**REQUIREMENT**
Look below for the line containing "This screenshot has height=705, width=1999." and the line containing "Where should I", then set down both and every line between them exactly, without pictures.

**RECORDS PROVIDED**
┏━━

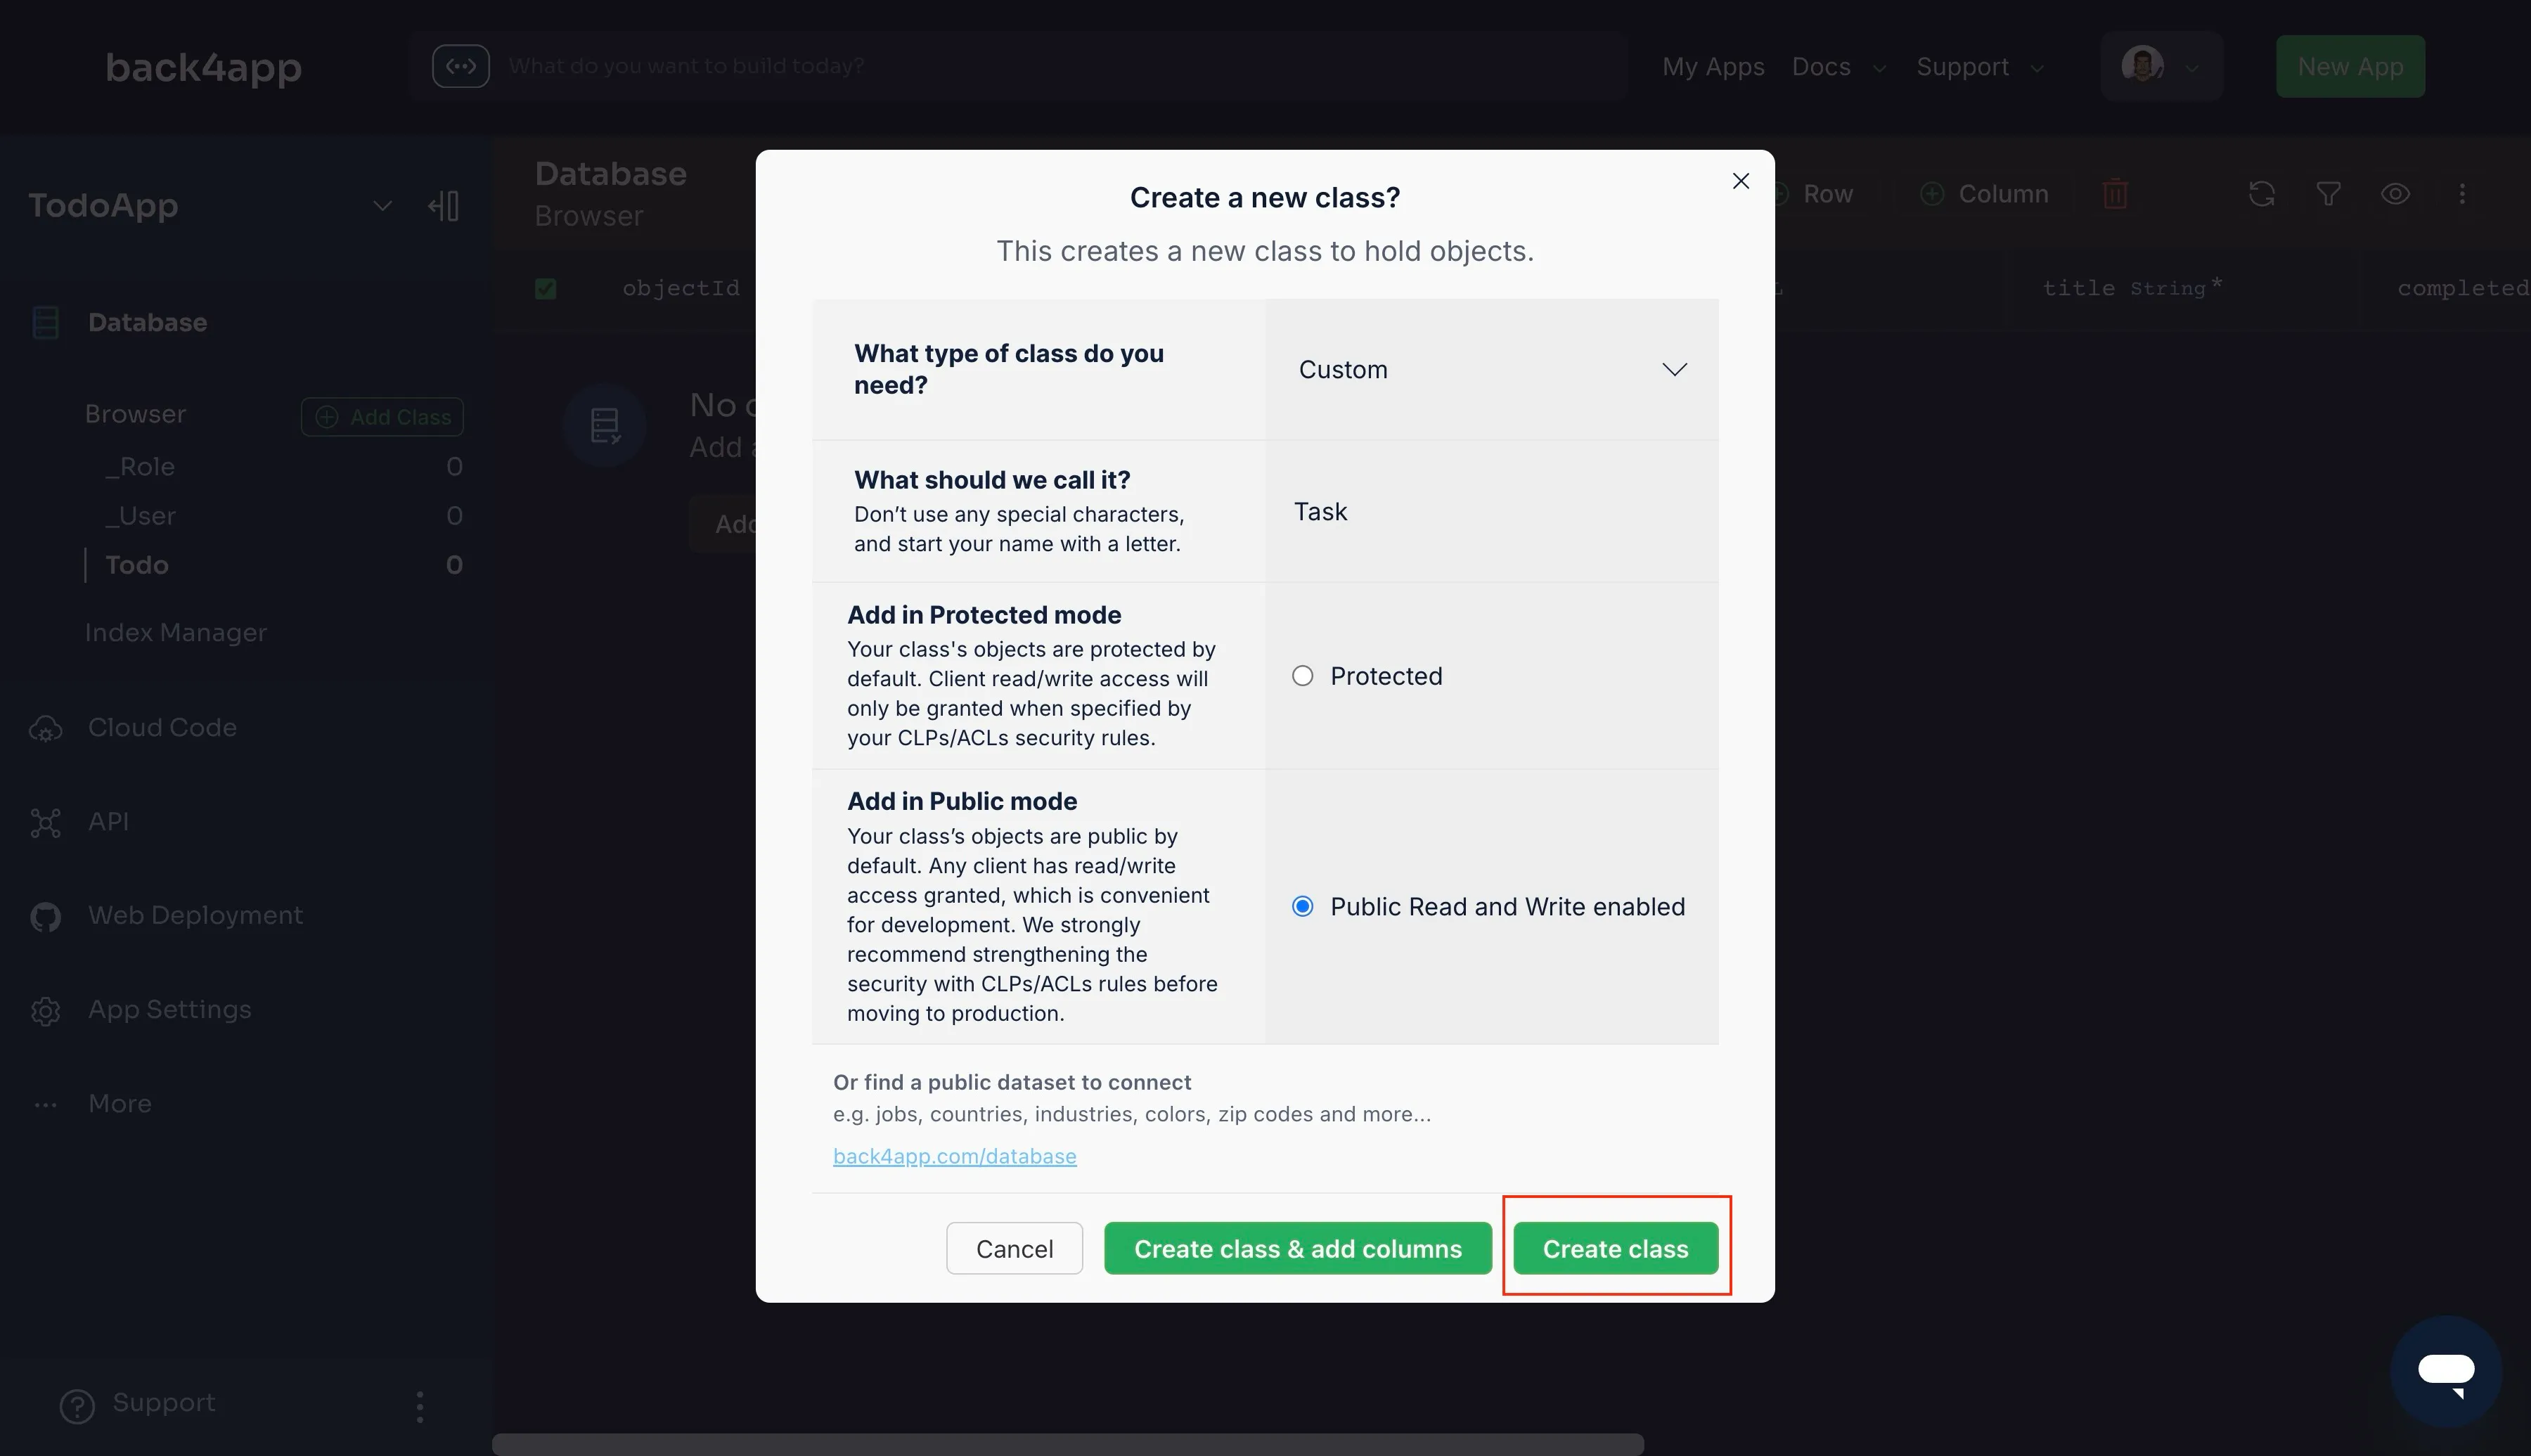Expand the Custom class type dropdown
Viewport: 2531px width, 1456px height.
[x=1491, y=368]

┗━━
┏━━

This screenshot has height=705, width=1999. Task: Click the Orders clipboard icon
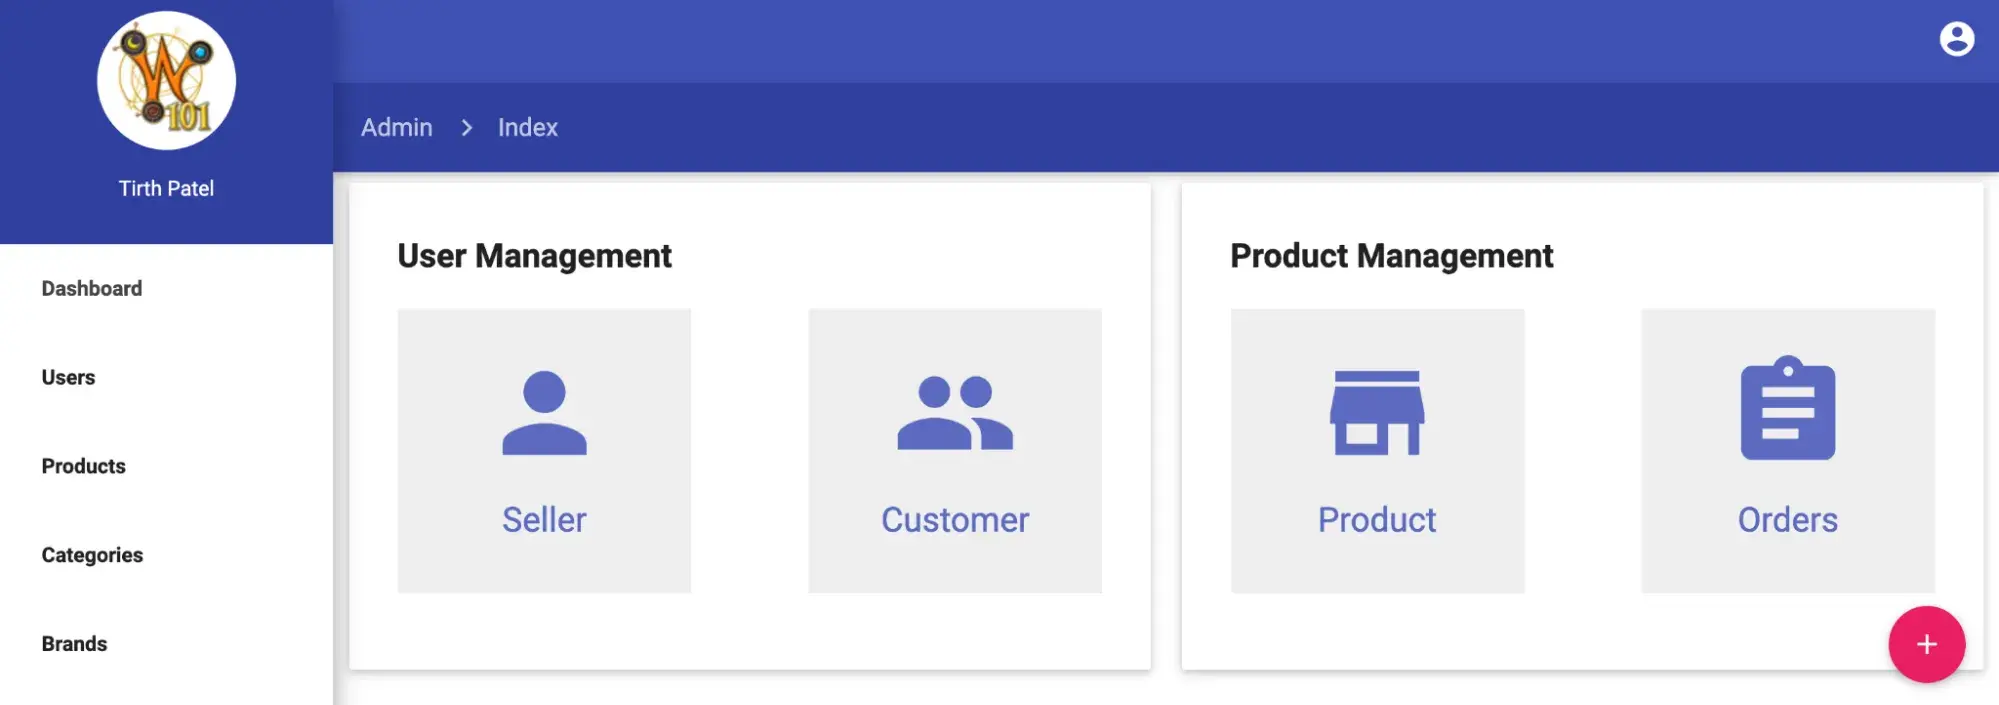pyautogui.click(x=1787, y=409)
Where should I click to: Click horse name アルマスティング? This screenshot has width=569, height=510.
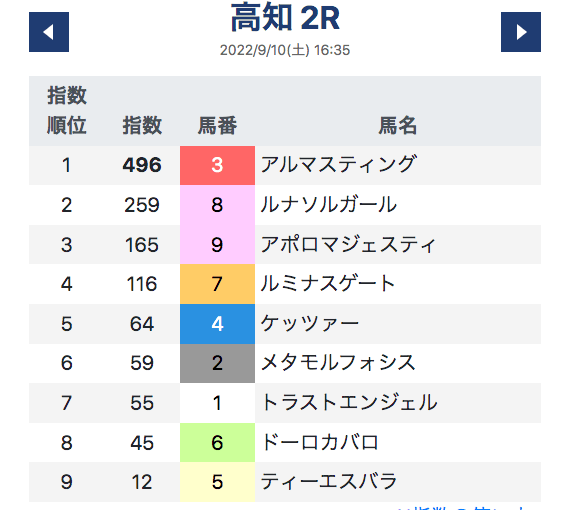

┗━━

**WRITTEN SOLUTION**
This screenshot has height=705, width=1999. Task: Click the Orders clipboard icon
pyautogui.click(x=1787, y=409)
Where should I click to: Click horse name アルマスティング? This screenshot has width=569, height=510.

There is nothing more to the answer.